The commission said the delay was due to the need to combine results from voting in the provinces with tallies from voters living in Iraq outside their home communities and refugees living abroad in 16 countries where they were given the opportunity to vote.
Sarko Osman, a candidate for Goran, or the “change” movement, in the northern Kurdish province of Sulaimaniya, confirmed that the process of counting all the votes should be over today.
However, he said Goran’s observers at polling stations and counting centres had provided some results in the crucial Kurdish regional race.
“In Sulaimaniya Goran’s share is considerably lower than my expectations,” he said.
Goran, strong in urban areas, says the Patriotic Union of Kurdistan (PUK) and its ally, the Kurdish Democratic Party (KDP), are ahead in the countryside, where tribal ties to the traditional PUK and KDP leaders are strong.

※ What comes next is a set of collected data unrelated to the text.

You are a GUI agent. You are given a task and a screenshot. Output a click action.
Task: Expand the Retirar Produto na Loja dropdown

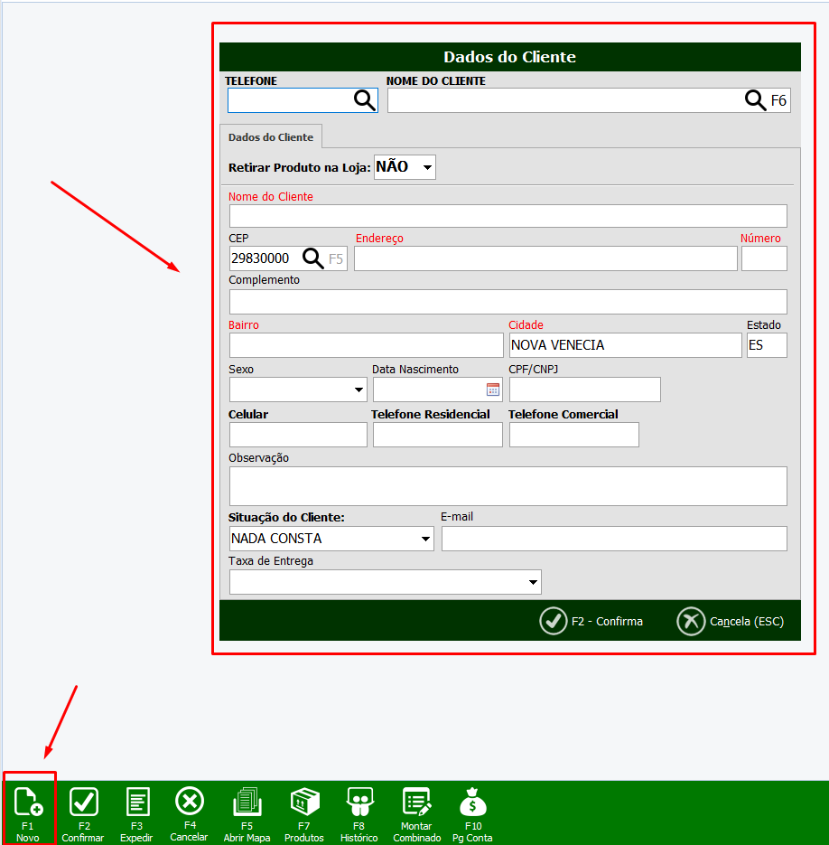pos(427,167)
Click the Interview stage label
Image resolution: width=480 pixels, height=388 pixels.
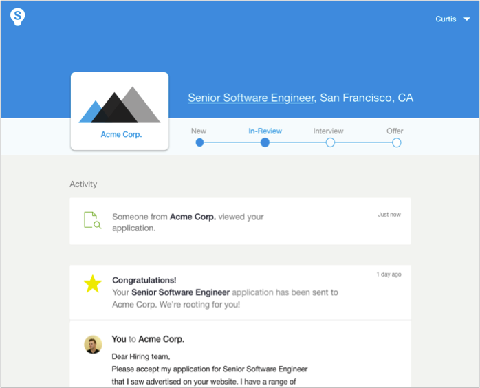coord(328,131)
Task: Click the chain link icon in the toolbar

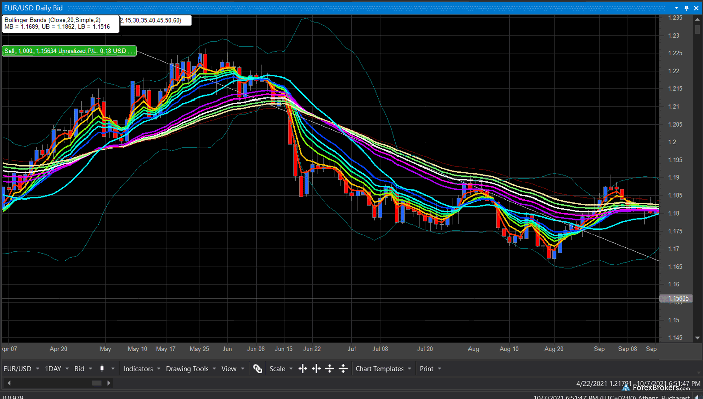Action: click(x=258, y=368)
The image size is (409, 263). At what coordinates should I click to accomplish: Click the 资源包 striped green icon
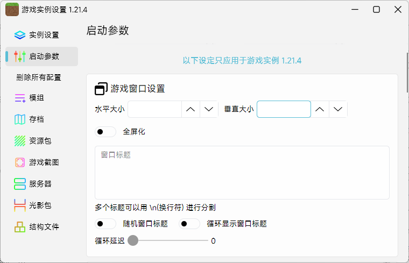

The most dramatic development is the likelihood that the PUK will emerge with six seats and the KDP with two out of 12 in the race in Kirkuk, where Kurds seek to gain power in spite of vehement opposition from local ethnic Arab and Turkoman communities which are already disputing the result.
While a strong showing in Kirkuk could boost the Kurds’ bargaining power in Baghdad during negotiations over the formation of the government, the PUK and KDP will be under pressure to deliver the popular Kurdish demand for a referendum in the disputed Kirkuk (Tamim) province to decide whether it should be incorporated into the Kurdish region.
“After the PUK lost seats to Goran in last year’s Kurdish parliamentary election, the PUK focused on Kirkuk,” Mr Osman said.
“[Iraqi president and PUK leader Jalal] Talabani made many visits to Kirkuk because he knew he would lose in Sulaimaniya [to Goran]. He knew also that he could not win any seat in Irbil [the KDP stronghold].”
Mr Osman added that, due to the PUK’s loss of control of its traditional Sulaimaniya base, “Mr Talabani’s position has been weakened in Baghdad”. This is certain to affect his chances of being re-elected president.
On election day Mr Talabani, who has served since 2005, said he would stand again for the post if asked. But yesterday outgoing vice-president Tariq al-Hashimi of the secular Iraqiya list called for the elevation of an Arab to the presidency. The Iraqiya list, headed by former premier Iyad Allawi, appears to have garnered the second-largest number of seats in the 325-member national assembly.
This election “has changed the political map of Iraq”, said Mr Osman. “I think everything is going to change. All Iraqis are waiting to see what will happen.”
To meet the challenges ahead, he said the Kurds, a minority of perhaps 17 per cent, had to get together and “make a plan”. He added that the next four years would be different from the last four years as Iraq was “much stronger” as a country.